One of the other things metrics do for you is tell you when vectors in nearby vector spaces can be considered “the same vector.”  That is, if you have a path and a vector at one end of it, you can move it to the other end while always keeping it “parallel.”  This is called parallel transport, and the basic structure that lines up tangent spaces like this is called a connection.  You don’t need metrics for connections, but each metric gives you a standard connection, which is generally easier to work with.

Now, the interesting thing about manifolds is that parallel transport doesn’t always work out quite right.  The example at right is on a sphere: the tangent vector moves from $C$ to $B$ to $A$ and back to $C$ and ends up at right angles from where it started.  This happens because the sphere is curved and one of the awesome ideas the early differential geometers had is that you can use the failure of parallel transport to find the curvature.  Specifically, you can parallel transport around smaller and smaller triangles (or other shapes) and the end vector will get closer to the beginning vector; then you can take the derivative of the difference between the two, and use that to describe the curvature.

Curvature is an intrinsic property of a manifold: it depends on the metric and/or connection, but not on how that manifold is embedded in space.  We usually think of 2-spheres as sitting in 3-space, but it’s better to think about studying them from the point of view of living on them and not being able to see the bigger picture.  (As a matter of fact, Gauss actually measured the curvature of the Earth this way: he got two other guys to stand on top of three mountains in Germany, and measured the angles of the triangle they formed.  By seeing how much more than 180 degrees this was and calculating the triangle’s area, he could find out how curved the Earth was at that triangle.  It’s also important to remember that until forty years ago, nobody knew what the Earth looked like from space, so its sphericity, while factual, was something difficult to imagine.)

#### Sectional Curvature

The problem is that the above sort of depends on the two-dimensionality of the sphere.  We moved a vector around a triangle, but on a higher-dimensional manifold, there will be many triangles to choose from.  The answer to this is sectional curvature — you pick out a two-dimensional subspace of your tangent space and calculate the curvature as you move only in those directions.  This is a number, and you get a range of numbers as you rotate and change your plane.  Ultimately, though, from the sectional curvatures of different planes at a point, you can recover the general curvature, which is a more complicated object.

#### The Sphere Theorem

The Sphere Theorem is simply this: if the sectional curvatures of every point in a connected, simply-connected, complete $n$-manifold are all in the interval $(1,4]$, then the manifold is homeomorphic to the $n$-sphere $S^n$.

━━━━

* Your objective *
Rewrite the curvature text starting at the words "#### Sectional Curvature" and ending after "more complicated object.", replacing "subspace" with "slice".

* Recorded data *
━━━━

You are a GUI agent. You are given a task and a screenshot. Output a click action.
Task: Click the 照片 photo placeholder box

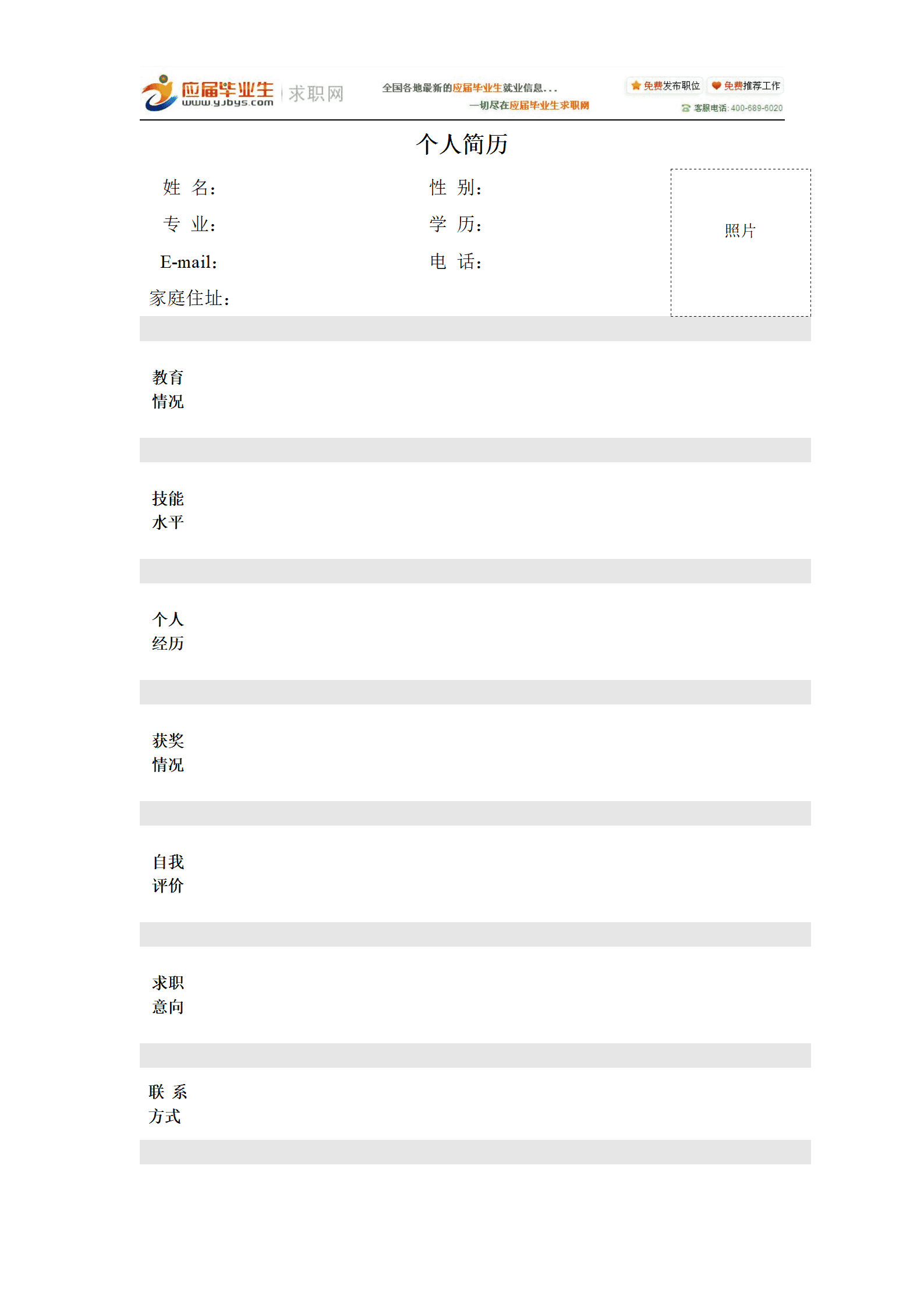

━━━━

* Solution *
#### Sectional Curvature

The problem is that the above sort of depends on the two-dimensionality of the sphere.  We moved a vector around a triangle, but on a higher-dimensional manifold, there will be many triangles to choose from.  The answer to this is sectional curvature — you pick out a two-dimensional slice of your tangent space and calculate the curvature as you move only in those directions.  This is a number, and you get a range of numbers as you rotate and change your plane.  Ultimately, though, from the sectional curvatures of different planes at a point, you can recover the general curvature, which is a more complicated object.